Natural Ways to Cure PTSD
- Green Tea: Green tea is known for providing benefits to the mind and the body. It soothes the nervous system and brings about a calming and relaxing effect. If you add green tea extract to your everyday diet, you are most certainly on your way to reducing the symptoms of PTSD.
- Kava Root: Kava root is a sure-shot remedy to treat panic attacks and symptoms of other mental health conditions like PTSD. It is a very strong muscle relaxant that is available in many forms like tea, tinctures and capsules.
- Skullcap: Skullcap has been used for a long time to manage disorders of the nervous system. It is known for easing away the symptoms of PTSD, and prevent anxiety and other related conditions.
- Herbs like Dong Quai: PTSD not only affects the mental health, but also the body. It may lead to overactive adrenal glands and a hypersensitive nervous system. Herbs like Dong Quai regulate the adrenal glands and prevent moments of anxiety and panic by keeping the nervous system in a balanced state.
- Chamomile: It has been long used for soothing the nervous system. It lets you get rid of negative thoughts and helps in relaxing the nerves.
- Stinging Nettle: This herb is also used in the treatment of PTSD. It regulates the adrenal glands by controlling the production of adrenaline. This hormone is released during situations of anxiety and stressful events.

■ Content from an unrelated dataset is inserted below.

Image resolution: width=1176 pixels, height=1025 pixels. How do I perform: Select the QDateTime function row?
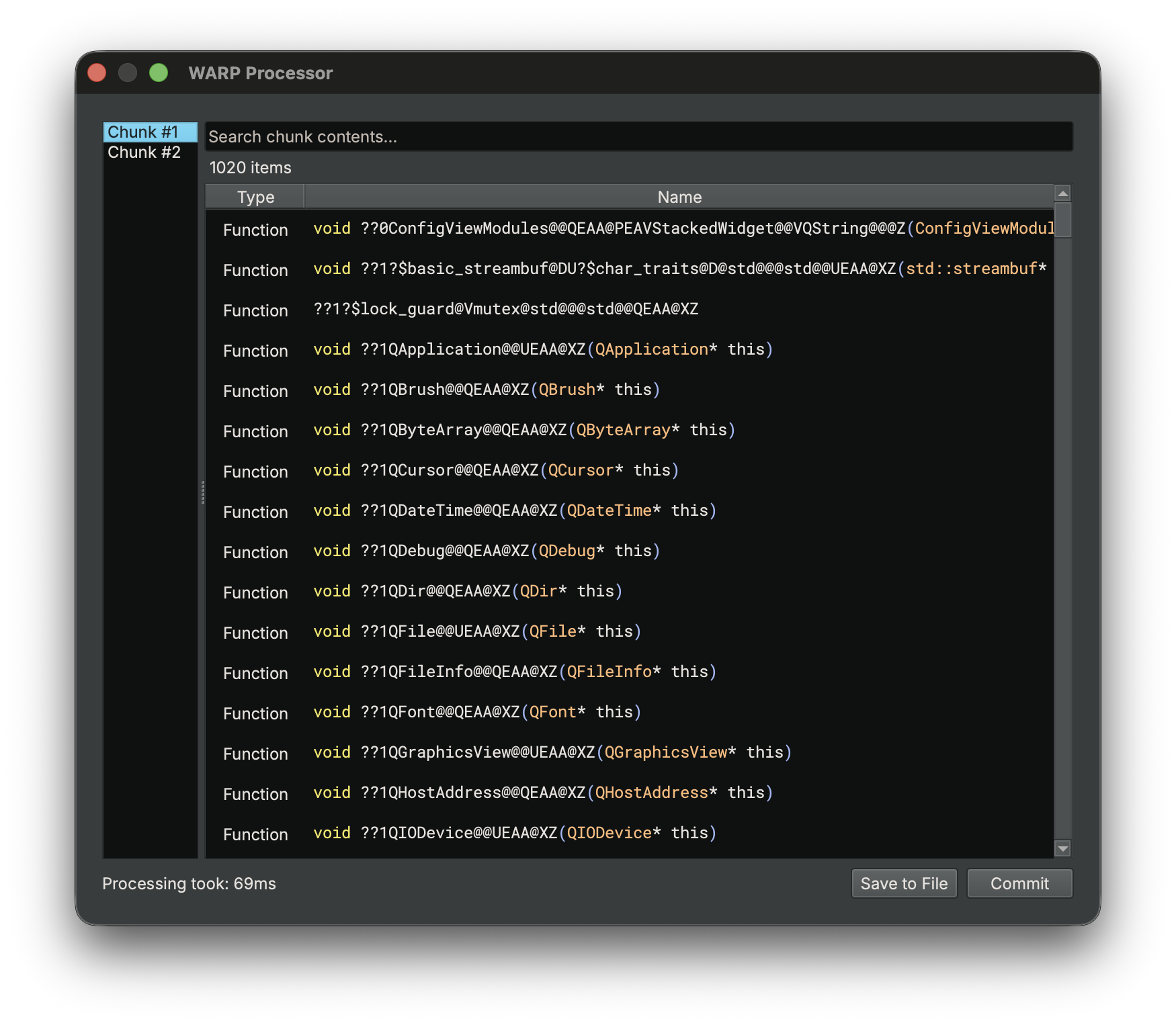pos(514,511)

- Valerian: It is a very effective sedative and quite often used in the treatment of PTSD. People with PTSD usually have nightmares, insomnia and other conditions related to sleep. Valerian helps remove negative thoughts and provides restful and healthy sleep.
- Counseling: It is understood that talking about painful experience may not be easy for the affected person. But, it has been established that sharing thoughts, whether with a trained counselor, trustworthy friend or family member can help a PTSD patient build a strong support network and thus, enables the person to work his/her way through the troubles.
- Aromatherapy: It makes use of a number of different essential oils and other volatile compounds. Aromatherapy is a simple and very effective remedy. It has soothing and sedative effect, which calms the nervous system.
- Exercise: Exercise is the easiest and simplest method to fight the ill effects of PTSD. Exercise produces natural feel-good hormones, called endorphins. This reduces the levels of stress hormones, making it easier to sleep and relax.
- Emotional Arousal should be Reduced: Situations that are highly traumatic or emotional like accidents, fights and romantic engagements can bring about flashbacks and lead to mental states that are highly charged. Remaining calm under such circumstances is very important in naturally treating PTSD.
- Avoiding Symptom-Inducing Situations: Watching movies or events that could make a person with PTSD relive the trauma should be avoided. Anything that reminds one of your bad experience can worsen the condition. So, it is best to avoid such reminders.
- Improving Engagement with Social Contacts: People with PTSD usually cut out on social contacts. This is because they are fearful that a trauma can happen, so they tend to avoid maintaining social contacts. This further aggravates the situation. Hence, to keep the situation in check, PTSD patients should engage in social situations and try to cheerfully communicate with others.
Health Tip by Experts
One must accept the fact that he/she is experiencing the symptoms of PTSD. However, what more important is talking about it. This is crucial for better outcomes.